Exercise prompt:
Below are records; report the number of lines in them that include the word "filter", with no other text.

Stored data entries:
----

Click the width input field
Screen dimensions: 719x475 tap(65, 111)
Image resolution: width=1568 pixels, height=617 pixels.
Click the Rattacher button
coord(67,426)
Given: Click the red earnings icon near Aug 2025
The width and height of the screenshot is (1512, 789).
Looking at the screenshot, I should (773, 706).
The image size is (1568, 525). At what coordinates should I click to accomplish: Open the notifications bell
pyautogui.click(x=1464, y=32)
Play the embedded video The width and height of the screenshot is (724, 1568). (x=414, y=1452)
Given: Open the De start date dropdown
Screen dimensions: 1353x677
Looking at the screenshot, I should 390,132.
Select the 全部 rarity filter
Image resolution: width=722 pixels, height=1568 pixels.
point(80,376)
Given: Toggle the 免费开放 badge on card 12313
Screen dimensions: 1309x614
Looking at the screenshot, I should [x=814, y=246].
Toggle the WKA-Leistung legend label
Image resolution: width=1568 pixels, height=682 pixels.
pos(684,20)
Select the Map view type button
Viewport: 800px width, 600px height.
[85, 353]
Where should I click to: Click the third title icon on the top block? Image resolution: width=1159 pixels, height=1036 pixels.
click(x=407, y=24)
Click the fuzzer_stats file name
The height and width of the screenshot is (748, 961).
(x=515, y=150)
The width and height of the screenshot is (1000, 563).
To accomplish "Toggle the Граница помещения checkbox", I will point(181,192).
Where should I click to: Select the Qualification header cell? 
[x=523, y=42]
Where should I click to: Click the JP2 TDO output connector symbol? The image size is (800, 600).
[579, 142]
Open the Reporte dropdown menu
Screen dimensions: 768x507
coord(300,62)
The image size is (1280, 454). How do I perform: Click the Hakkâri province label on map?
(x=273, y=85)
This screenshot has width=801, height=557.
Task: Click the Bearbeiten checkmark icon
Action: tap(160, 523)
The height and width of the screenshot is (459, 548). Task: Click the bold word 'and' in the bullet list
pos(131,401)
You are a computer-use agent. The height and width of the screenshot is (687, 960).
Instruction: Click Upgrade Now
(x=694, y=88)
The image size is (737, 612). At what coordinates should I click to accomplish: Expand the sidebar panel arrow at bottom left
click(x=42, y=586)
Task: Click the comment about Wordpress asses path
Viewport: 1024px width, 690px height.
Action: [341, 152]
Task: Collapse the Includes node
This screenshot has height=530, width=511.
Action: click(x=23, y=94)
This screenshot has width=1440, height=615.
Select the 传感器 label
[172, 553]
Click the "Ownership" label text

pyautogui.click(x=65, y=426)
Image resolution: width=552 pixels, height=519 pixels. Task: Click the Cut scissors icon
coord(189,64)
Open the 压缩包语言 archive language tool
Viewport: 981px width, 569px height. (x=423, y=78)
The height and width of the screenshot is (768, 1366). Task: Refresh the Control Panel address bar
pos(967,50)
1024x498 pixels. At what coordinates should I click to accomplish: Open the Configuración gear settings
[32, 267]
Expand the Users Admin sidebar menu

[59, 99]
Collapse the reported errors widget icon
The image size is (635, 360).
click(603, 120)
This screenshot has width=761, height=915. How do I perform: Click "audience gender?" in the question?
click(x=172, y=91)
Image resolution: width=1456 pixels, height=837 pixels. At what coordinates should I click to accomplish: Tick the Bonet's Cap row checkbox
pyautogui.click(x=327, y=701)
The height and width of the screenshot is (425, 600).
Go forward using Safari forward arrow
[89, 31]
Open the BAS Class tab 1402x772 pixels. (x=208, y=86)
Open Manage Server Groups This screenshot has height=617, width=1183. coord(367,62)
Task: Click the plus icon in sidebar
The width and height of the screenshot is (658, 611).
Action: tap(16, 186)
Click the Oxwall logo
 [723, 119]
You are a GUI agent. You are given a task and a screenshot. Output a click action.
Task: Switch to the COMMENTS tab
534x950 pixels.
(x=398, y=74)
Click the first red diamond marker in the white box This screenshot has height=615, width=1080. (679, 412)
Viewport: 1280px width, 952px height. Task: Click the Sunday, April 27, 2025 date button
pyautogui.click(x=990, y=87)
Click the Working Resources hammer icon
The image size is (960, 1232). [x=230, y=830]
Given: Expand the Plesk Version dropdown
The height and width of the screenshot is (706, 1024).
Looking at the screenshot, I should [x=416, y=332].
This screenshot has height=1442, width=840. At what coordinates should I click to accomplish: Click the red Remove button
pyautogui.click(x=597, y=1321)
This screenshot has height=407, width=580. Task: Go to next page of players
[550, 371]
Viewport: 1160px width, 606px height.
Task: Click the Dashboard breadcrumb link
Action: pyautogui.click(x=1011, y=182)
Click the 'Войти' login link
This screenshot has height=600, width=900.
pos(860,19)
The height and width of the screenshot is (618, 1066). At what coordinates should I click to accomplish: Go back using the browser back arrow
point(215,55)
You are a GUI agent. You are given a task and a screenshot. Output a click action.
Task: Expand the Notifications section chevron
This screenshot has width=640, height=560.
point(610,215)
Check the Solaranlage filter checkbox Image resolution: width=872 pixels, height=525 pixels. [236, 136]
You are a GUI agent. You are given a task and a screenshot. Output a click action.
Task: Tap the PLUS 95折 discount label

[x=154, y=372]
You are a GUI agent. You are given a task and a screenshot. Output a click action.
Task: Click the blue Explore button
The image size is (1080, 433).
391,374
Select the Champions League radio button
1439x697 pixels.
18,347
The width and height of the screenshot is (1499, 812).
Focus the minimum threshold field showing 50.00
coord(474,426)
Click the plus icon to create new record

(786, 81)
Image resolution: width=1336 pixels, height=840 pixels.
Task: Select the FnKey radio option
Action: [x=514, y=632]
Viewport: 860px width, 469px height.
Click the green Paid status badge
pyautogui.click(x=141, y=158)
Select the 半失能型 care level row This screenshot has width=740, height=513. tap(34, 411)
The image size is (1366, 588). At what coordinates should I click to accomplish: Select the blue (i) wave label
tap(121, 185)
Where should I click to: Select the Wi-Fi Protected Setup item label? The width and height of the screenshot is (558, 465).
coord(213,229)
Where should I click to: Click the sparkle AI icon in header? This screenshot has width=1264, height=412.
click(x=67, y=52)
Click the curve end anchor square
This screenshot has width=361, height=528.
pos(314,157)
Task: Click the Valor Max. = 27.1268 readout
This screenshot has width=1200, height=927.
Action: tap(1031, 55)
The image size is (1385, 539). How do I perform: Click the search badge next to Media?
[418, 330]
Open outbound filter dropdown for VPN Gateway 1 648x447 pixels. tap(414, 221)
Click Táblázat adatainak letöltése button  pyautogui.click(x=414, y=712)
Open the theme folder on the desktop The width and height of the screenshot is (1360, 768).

----

Exercise response:
3